During this survey, Kilroe observed what he termed a “gravel dyke” in the surface layers of the outwash sands and gravels on the eastern flank of the Foyle Valley at Caw Townland (C.461181).Footnote * Kilroe provided a sketch drawing of a photograph on page 62 of the Londonderry Memoir which indicated clearly that the gravel dyke was an ice-wedge pseudomorph. He commented that the dyke of gravel was produced by infilling from above of a fissure which once vertically traversed the stratified sand and gravel. He observed that the gravel dyke truncated the layers of cross stratification and bedding of the outwash sands and gravels, and concluded that the sides of the fissure must have been perfectly even when the fissure was filled with gravel. He argued that such an even contact between the fissure margin and the beds of outwash sand and gravel, and the insertion of the gravel fill from above with no regard for the bedding of the deposits, was alone consistent with the layers having been frozen at the time of emplacement.

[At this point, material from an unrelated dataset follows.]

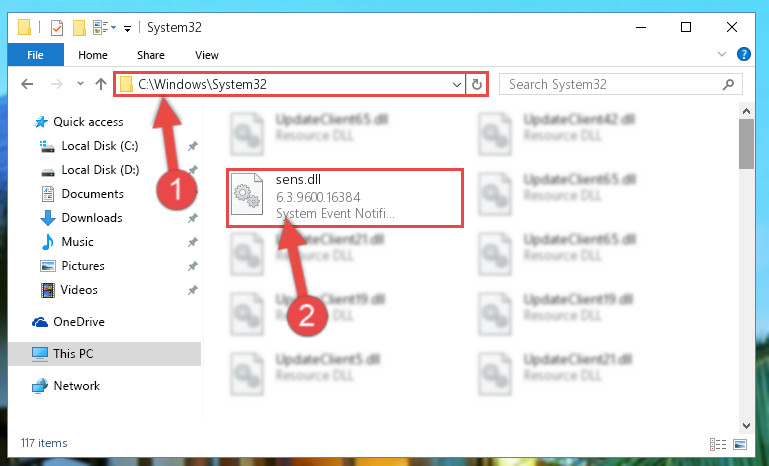769x466 pixels.
Task: Unpin Downloads using its pin icon
Action: pos(193,218)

Thus, he envisaged that the gravel dyke was formed in frozen outwash deposits during the final deglaciation of the area when seasonal floods, carrying gravel, still moved over the outwash plain from time to time.
This observation, and very good deductive interpretation, is of considerable historic interest as it pre-dates the classic interpretation of ground-ice wedges in Alaska published by Reference LeffingwellLeffingwell (1915,1919). Though the presence of permanently frozen ground was quite widely known in Arctic regions, its former widespread occurrence in temperate latitudes was only beginning to be appreciated. Though Kilroe did not state that the space occupied by the gravel dyke was formerly filled with a wedge of ground ice, his clear description and interpretation of the gravel dyke as being associated with frozen ground is probably the earliest record in the British Isles of the association of the fossil casts of ice wedges with former permafrost conditions.

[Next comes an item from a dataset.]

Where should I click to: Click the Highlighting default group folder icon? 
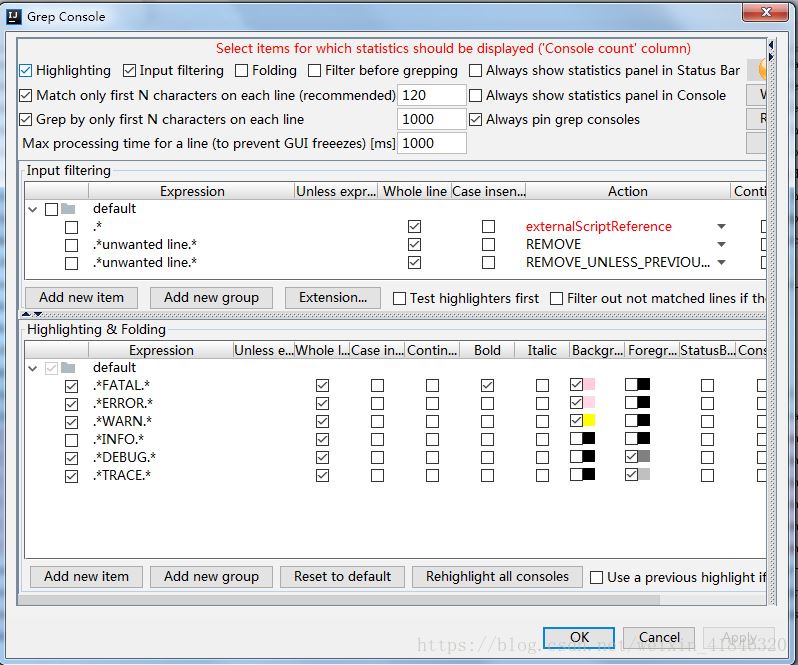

Recent investigations of the glacial and periglacial landforms and deposits of a large part of County Londonderry and adjacent areas in Tyrone and north-east Donegal have confirmed the record of Kilroe, and more than 35 ice-wedge pseudomorphs are now known from the surface layers of morainic and outwash sands and gravels of this area. The wedges vary-between 1 and 4 m in depth and begin at the base of the post-glacial soil profile. They are associated with former conditions of widespread permafrost and the development of a seasonally active layer that extended to a depth of 1.5 to 2 m. The ice wedges probably existed during the final phase of deglaciation, during pollen zone I times, but they could also have been formed during the succeeding cold periglacial conditions of pollen zone III times (Golhoun, in press).